Your job is to retype the whole listing exactly.

------ Data records

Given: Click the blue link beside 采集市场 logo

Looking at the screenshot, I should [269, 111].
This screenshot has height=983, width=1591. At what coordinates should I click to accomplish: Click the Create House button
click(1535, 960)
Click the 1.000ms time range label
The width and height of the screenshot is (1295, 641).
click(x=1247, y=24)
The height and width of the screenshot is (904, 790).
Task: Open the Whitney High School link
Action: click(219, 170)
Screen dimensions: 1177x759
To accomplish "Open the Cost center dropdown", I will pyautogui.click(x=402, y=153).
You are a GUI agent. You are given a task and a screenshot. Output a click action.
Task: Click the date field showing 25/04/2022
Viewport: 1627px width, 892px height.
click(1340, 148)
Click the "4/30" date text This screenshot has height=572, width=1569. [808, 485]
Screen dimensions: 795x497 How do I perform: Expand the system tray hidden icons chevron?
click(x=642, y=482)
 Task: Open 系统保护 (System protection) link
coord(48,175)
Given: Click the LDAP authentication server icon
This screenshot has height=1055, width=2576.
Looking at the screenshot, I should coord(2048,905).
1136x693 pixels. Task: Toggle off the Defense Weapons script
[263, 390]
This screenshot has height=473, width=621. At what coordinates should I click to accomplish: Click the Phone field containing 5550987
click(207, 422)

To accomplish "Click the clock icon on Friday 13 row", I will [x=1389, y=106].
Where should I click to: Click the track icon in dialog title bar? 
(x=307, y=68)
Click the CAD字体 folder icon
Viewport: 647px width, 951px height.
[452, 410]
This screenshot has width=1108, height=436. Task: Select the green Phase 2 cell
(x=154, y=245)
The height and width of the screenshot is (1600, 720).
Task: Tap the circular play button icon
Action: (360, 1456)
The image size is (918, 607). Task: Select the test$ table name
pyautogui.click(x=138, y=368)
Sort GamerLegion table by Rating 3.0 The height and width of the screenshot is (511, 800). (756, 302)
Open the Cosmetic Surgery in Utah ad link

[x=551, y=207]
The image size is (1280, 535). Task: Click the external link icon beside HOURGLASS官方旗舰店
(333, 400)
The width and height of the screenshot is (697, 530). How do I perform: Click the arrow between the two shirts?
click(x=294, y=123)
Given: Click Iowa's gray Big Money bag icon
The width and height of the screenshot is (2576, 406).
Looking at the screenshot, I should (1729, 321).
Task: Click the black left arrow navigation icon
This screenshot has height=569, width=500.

------------

Task response:
Given: Click the blue link beside 采集市场 logo

Looking at the screenshot, I should [269, 111].
This screenshot has height=983, width=1591. At what coordinates should I click to accomplish: Click the Create House button
click(1535, 960)
Click the 1.000ms time range label
The width and height of the screenshot is (1295, 641).
click(x=1247, y=24)
The height and width of the screenshot is (904, 790).
Task: Open the Whitney High School link
Action: click(219, 170)
Screen dimensions: 1177x759
To accomplish "Open the Cost center dropdown", I will pyautogui.click(x=402, y=153).
You are a GUI agent. You are given a task and a screenshot. Output a click action.
Task: Click the date field showing 25/04/2022
Viewport: 1627px width, 892px height.
click(1340, 148)
Click the "4/30" date text This screenshot has height=572, width=1569. [808, 485]
Screen dimensions: 795x497 How do I perform: Expand the system tray hidden icons chevron?
click(x=642, y=482)
 Task: Open 系统保护 (System protection) link
coord(48,175)
Given: Click the LDAP authentication server icon
This screenshot has height=1055, width=2576.
Looking at the screenshot, I should coord(2048,905).
1136x693 pixels. Task: Toggle off the Defense Weapons script
[263, 390]
This screenshot has height=473, width=621. At what coordinates should I click to accomplish: Click the Phone field containing 5550987
click(207, 422)

To accomplish "Click the clock icon on Friday 13 row", I will [x=1389, y=106].
Where should I click to: Click the track icon in dialog title bar? 
(x=307, y=68)
Click the CAD字体 folder icon
Viewport: 647px width, 951px height.
[452, 410]
This screenshot has width=1108, height=436. Task: Select the green Phase 2 cell
(x=154, y=245)
The height and width of the screenshot is (1600, 720).
Task: Tap the circular play button icon
Action: (360, 1456)
The image size is (918, 607). Task: Select the test$ table name
pyautogui.click(x=138, y=368)
Sort GamerLegion table by Rating 3.0 The height and width of the screenshot is (511, 800). (756, 302)
Open the Cosmetic Surgery in Utah ad link

[x=551, y=207]
The image size is (1280, 535). Task: Click the external link icon beside HOURGLASS官方旗舰店
(333, 400)
The width and height of the screenshot is (697, 530). How do I perform: Click the arrow between the two shirts?
click(x=294, y=123)
Given: Click Iowa's gray Big Money bag icon
The width and height of the screenshot is (2576, 406).
Looking at the screenshot, I should (1729, 321).
Task: Click the black left arrow navigation icon
This screenshot has height=569, width=500.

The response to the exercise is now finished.